▶ **TEXT SEGMENT**
Eminent Déjà Vu Domain. I remember those words. Something about a dump for Great Barrington. Eminent Domain. Paying less than the land was worth. And then a court case and paying a whole lot more for our dump.

So it was a bit weird seeing those words in print. Now one of the most wonderful things about small towns is big people. Not so much big as in tall but big as in being felt. One person who has an impact on what we do and how we do it. Ed McCormick is one of those big people. He is sometimes everywhere. Putting out fires. Traffic-controlling town meeting. Planning for disasters and helping during disasters.

Nick Kelley and Ed McCormick at Great Barrington Selectman's Meeting - Photo: David Scribner

And lawyering. If you attend a Selectman’s Meeting you’ll often see Ed McCormick representing one of the parties. Sometimes if the meeting goes long, you’ll see him representing several different parties.

▶ **REQUIRED ACTION 1**
In the Great Barrington passage, what is Ed McCormick often seen doing at a Selectman's Meeting?
▶ **REQUIRED ACTION 2**
Condense the paragraph of the Great Barrington passage that begins "So it was a bit weird" into a short bulleted list that keeps its main facts.
▶ **REQUIRED ACTION 3**
Resume the Great Barrington passage, starting after its final sentence.

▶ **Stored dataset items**
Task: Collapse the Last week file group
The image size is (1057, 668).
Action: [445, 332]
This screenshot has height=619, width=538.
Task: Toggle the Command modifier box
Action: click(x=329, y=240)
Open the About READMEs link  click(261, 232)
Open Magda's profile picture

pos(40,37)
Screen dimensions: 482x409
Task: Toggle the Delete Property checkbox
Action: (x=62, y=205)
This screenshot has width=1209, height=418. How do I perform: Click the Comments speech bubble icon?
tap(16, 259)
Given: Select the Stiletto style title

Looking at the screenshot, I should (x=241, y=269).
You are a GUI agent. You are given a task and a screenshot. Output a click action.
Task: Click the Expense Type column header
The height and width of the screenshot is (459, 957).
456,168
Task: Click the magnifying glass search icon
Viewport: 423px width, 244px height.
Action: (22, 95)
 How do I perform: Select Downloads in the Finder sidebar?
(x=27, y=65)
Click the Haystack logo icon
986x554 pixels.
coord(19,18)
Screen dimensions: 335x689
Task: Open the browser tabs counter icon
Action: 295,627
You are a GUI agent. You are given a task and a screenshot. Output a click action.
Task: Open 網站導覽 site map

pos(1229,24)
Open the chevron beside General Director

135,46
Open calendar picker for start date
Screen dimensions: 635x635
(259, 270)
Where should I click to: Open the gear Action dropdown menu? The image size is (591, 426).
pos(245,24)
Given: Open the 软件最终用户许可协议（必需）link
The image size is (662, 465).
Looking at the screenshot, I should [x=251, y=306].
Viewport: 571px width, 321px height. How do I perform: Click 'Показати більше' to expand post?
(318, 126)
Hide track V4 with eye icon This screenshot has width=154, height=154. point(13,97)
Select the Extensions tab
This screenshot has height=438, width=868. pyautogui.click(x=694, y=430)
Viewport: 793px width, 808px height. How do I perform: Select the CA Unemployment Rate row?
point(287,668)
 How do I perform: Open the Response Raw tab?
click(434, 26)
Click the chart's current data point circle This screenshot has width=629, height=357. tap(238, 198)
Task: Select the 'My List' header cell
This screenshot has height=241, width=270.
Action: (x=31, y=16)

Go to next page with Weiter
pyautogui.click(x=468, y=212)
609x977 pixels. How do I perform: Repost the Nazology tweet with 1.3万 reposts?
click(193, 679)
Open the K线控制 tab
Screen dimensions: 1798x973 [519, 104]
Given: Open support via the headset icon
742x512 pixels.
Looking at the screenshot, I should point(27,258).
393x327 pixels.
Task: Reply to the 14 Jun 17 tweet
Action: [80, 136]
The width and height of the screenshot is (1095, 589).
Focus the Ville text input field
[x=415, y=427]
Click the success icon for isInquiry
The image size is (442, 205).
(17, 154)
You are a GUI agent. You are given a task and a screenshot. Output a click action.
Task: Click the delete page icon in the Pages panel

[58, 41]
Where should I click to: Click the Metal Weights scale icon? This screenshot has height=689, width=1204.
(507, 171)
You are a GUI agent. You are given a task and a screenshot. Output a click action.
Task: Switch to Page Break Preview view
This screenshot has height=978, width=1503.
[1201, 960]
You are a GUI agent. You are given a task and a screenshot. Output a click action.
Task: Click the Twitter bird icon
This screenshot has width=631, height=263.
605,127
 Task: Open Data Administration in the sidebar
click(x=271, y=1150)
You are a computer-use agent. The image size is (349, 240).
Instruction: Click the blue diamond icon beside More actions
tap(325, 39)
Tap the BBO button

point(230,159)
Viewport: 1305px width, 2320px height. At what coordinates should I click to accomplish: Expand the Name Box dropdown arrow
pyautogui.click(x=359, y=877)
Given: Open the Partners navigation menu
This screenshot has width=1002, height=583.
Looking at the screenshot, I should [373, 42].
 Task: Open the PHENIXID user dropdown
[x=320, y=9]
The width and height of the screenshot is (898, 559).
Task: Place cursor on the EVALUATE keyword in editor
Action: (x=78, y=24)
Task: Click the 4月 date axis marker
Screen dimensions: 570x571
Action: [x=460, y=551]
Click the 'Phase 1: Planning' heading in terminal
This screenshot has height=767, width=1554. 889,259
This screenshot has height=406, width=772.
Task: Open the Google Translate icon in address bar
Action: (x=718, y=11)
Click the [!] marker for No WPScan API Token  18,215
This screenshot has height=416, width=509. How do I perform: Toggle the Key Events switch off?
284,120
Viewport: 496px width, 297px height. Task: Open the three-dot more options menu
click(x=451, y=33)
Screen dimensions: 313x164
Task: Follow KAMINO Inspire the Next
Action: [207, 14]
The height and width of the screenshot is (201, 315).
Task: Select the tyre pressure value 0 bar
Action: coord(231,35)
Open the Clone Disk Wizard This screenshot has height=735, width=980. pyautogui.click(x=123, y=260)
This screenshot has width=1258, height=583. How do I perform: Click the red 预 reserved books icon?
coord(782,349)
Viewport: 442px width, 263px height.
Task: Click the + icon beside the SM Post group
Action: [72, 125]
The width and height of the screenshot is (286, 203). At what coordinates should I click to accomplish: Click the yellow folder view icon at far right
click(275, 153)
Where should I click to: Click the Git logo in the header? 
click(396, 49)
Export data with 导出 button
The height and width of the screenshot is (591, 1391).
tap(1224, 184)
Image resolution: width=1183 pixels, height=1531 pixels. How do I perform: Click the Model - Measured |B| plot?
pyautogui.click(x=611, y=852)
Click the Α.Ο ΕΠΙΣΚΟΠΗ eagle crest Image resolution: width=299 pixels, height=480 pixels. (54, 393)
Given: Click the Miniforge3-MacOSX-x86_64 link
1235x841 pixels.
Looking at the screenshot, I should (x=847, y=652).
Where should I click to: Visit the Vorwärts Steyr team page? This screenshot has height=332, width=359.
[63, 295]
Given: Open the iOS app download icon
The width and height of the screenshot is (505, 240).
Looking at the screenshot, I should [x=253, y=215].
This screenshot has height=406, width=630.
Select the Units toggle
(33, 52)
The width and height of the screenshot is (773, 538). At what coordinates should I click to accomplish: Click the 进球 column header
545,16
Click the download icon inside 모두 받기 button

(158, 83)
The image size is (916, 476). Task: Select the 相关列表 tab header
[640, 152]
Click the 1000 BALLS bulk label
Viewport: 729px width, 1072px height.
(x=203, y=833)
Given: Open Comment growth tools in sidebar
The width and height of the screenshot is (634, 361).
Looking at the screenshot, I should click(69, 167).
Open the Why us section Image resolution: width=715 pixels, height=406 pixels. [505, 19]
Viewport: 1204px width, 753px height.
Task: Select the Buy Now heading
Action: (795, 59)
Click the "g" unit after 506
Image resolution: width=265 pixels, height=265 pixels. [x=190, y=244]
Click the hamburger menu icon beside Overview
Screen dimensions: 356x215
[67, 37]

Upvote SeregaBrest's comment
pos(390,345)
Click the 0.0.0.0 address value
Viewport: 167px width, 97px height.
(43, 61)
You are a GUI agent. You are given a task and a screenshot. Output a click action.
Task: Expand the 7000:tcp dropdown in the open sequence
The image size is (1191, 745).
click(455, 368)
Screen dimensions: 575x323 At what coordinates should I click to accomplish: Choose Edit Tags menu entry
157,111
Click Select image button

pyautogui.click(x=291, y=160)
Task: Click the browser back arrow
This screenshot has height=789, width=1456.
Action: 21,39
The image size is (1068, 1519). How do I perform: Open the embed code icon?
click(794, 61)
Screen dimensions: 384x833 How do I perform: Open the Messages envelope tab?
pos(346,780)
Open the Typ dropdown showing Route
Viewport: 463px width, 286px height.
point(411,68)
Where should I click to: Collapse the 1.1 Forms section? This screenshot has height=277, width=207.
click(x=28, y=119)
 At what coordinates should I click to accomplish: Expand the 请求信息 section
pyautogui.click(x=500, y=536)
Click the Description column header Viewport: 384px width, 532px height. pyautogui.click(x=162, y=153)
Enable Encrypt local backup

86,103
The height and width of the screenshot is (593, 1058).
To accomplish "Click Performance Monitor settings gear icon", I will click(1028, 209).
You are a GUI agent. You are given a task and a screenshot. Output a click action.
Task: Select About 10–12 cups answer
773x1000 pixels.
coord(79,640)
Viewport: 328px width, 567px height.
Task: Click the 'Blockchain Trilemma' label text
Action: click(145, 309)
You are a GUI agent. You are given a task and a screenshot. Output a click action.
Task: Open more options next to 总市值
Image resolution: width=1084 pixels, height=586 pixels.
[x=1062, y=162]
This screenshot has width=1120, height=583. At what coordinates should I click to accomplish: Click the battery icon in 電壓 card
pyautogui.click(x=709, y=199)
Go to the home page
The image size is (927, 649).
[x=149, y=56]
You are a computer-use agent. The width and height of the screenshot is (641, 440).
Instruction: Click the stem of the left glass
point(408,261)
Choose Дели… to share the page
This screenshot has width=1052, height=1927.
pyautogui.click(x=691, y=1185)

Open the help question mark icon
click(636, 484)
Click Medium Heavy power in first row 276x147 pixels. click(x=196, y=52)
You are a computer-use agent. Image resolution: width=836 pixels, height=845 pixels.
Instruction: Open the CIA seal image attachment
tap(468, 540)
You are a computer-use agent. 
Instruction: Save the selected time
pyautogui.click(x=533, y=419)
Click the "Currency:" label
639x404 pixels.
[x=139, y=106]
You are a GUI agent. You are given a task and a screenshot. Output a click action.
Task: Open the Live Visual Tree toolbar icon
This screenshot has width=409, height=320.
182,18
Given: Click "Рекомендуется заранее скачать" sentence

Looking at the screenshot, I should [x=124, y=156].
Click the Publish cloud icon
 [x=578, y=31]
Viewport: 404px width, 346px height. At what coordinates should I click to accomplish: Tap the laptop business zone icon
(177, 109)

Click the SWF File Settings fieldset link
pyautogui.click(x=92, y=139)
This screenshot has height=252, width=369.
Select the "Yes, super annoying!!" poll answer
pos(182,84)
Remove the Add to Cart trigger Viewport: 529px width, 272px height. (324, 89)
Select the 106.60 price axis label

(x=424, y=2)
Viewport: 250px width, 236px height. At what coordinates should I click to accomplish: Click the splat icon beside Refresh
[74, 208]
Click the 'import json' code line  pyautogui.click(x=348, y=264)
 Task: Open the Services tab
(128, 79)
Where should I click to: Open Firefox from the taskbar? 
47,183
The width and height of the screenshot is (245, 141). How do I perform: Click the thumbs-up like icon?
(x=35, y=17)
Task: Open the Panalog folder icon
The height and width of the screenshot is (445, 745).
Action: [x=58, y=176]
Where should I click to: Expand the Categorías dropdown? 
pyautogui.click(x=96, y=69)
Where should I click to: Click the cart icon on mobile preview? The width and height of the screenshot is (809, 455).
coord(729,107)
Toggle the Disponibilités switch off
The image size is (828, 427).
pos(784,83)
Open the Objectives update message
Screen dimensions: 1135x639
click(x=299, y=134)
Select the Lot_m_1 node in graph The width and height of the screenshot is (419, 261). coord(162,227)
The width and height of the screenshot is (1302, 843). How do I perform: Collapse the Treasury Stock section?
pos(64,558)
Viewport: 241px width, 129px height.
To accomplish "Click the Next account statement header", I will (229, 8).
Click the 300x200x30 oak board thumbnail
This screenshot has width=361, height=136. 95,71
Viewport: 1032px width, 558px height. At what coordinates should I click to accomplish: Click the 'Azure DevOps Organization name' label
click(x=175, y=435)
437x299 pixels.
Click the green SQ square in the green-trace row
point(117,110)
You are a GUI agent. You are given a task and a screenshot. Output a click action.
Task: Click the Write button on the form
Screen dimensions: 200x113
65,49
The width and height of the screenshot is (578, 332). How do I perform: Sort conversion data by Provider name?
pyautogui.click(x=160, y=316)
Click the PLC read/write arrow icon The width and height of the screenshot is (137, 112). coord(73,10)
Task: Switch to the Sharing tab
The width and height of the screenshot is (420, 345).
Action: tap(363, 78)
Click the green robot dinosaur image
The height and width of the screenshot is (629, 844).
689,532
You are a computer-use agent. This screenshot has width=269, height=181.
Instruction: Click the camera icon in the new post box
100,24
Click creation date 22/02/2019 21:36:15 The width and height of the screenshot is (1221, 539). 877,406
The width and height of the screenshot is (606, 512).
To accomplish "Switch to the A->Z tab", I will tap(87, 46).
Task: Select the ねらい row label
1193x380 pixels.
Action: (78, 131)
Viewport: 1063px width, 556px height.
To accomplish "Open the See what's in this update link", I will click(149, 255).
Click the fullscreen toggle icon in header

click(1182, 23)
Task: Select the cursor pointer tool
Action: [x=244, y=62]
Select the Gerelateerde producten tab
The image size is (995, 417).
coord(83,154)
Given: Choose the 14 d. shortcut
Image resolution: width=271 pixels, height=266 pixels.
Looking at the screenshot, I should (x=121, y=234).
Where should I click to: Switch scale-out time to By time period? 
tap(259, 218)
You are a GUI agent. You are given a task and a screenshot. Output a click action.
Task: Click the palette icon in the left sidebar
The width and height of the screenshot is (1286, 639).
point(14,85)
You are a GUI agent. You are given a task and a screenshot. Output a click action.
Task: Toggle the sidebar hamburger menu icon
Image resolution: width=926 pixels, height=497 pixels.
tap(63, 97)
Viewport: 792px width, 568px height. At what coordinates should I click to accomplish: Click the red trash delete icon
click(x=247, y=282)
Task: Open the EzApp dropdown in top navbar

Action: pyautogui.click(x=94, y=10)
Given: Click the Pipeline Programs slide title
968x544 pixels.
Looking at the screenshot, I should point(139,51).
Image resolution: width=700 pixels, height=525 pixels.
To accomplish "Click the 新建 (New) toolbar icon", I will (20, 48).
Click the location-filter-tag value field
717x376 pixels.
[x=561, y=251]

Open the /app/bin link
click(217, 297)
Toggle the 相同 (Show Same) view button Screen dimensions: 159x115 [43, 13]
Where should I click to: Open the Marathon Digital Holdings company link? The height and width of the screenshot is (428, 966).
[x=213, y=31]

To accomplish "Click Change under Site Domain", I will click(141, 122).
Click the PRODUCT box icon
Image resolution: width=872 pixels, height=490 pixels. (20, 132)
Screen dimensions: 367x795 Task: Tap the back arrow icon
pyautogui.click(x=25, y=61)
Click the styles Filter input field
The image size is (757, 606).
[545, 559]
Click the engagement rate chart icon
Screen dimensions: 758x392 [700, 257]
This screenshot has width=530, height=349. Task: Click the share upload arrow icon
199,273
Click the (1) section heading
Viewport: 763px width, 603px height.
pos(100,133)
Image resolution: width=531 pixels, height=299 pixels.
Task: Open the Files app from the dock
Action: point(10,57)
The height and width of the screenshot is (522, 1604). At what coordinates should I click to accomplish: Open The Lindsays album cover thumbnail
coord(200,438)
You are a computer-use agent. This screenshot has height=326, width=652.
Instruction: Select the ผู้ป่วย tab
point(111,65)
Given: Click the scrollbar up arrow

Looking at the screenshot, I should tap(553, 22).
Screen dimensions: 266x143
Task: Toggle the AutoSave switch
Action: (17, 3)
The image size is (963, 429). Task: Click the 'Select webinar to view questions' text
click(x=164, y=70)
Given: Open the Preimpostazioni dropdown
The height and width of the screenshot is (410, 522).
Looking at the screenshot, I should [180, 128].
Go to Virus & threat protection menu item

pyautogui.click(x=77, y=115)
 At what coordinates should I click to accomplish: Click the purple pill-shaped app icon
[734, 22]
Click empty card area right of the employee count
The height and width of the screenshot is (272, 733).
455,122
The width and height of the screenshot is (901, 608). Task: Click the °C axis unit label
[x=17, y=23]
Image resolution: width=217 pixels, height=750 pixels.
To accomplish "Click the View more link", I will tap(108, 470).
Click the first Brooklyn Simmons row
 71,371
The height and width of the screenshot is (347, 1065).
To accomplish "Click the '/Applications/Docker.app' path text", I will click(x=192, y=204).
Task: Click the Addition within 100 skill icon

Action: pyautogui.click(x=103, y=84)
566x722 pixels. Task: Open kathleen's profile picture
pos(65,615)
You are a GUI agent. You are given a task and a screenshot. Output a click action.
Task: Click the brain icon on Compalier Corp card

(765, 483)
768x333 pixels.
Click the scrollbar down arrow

▶ **OUTPUT 1**
He is often seen representing one of the parties.

▶ **OUTPUT 2**
- Seeing the words "Eminent Domain" in print felt a bit weird.
- Small towns have "big" people: not tall, but people whose presence is felt and who shape what the town does and how.
- Ed McCormick is one of those people and is sometimes everywhere:
  - putting out fires
  - traffic-controlling town meeting
  - planning for disasters and helping during them

▶ **OUTPUT 3**
Right now he’s in the middle of several big things happening in town. He represents Gary O’Brien in his dispute with the Town’s Building Inspector over how Mr. O’Brien is using the property at 11 Rogers Road for his landscaping business. And Ed McCormick is also representing Stephen Muss, a developer from Florida — Florida, the southern state, not the Berkshire County town. Mr. Muss has a vision and a desire to transform our hamlet of Housatonic – Housatonic the town, not the river. And Mr. McCormick represents the man who was going to buy the old firehouse.

Few people have contributed as much as Mr. McCormick. But it was in the course of representing Mr. Muss that he suggested we – we being the taxpayers and citizens of Great Barrington – consider using Eminent Domain to take Nick Kelley’s mill. Nick Kelley has a mill in Housatonic and Mr. Muss’s vision and desire to transform the hamlet of Housatonic very much includes transforming Nick Kelley’s mill.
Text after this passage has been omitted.